A Tegart fort is a type of militarized police fort constructed throughout Palestine during the British Mandatory period, initiated as a measure against the 1936–1939 Arab Revolt.

Etymology

The forts are named after their designer, British police officer and engineer Sir Charles Tegart.

In Israel, the name is often pronounced "Taggart". This is probably due to the transliteration of the name to Hebrew and then back to Latin alphabet, along with the translator's wrong assumption that the most common way of writing this anglicised Scottish surname has to be applied ("Taggart" is far more widespread than "Tegart").

History

Mandate Palestine
Sir Charles Tegart designed the forts in 1938 based on his experiences in the Indian insurgency. They were built of reinforced concrete with water systems that would allow them to withstand a month-long siege.

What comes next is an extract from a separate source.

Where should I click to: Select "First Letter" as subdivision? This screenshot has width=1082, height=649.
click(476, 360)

Two types of forts were erected. Five structures were built to reinforce the so-called "Tegart's wall" of the northern border with Lebanon and Syria, using a specific design. Dozens more, of a different design to the northern forts and sharing a common basic plan, were built at strategic intersections in the interior of Palestine. The contracts for the construction of the forts was given to the Solel Boneh, the building arm of the Jewish trade union Histadrut.

Israel
Many of them can still be seen in Israel today, and continue to be used as police stations and jails. One houses Camp 1391 prison for "high-risk" prisoners.

The Tegart fort in Ma'alot-Tarshiha, now a police station, is being restored as a historical landmark, attracting the attention of preservationists and tourists.

West Bank
In the West Bank, several such forts, now known as Mukataa (, "District") are used as offices and administrative centers of the Palestinian National Authority.

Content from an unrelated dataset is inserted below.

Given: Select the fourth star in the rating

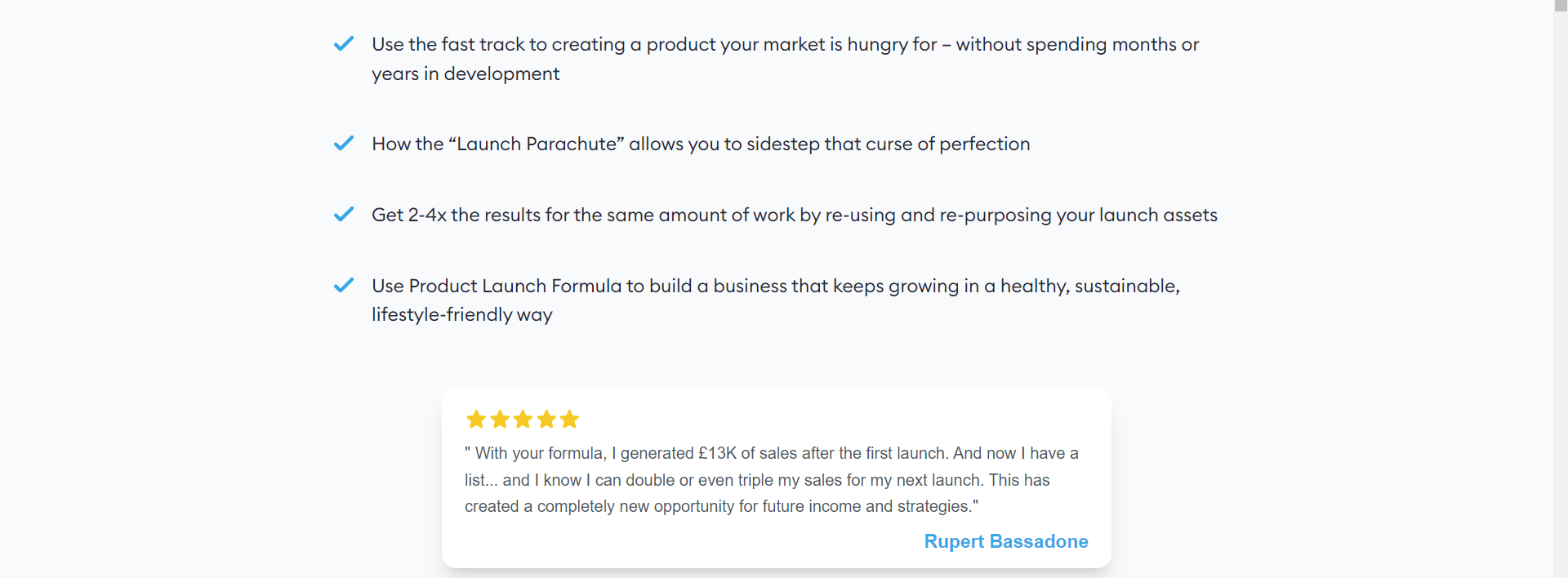Looking at the screenshot, I should [x=546, y=420].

The Ramallah Mukataa, damaged by Israeli forces in the 2002 Operation Defensive Shield and the later siege during the Second Intifada, was later restored and added to under President Mahmoud Abbas, obscuring the lines of the original British structure.

The fort in Hebron was used as the headquarters of the Jordanian administration between 1949 and 1967, of the Israeli military governor between 1967 and 1997, and of the Palestinian Authority's governor between 1997 and 2002. It was destroyed in 2002 when the city was reconquered by Israeli forces in Operation Defensive Shield.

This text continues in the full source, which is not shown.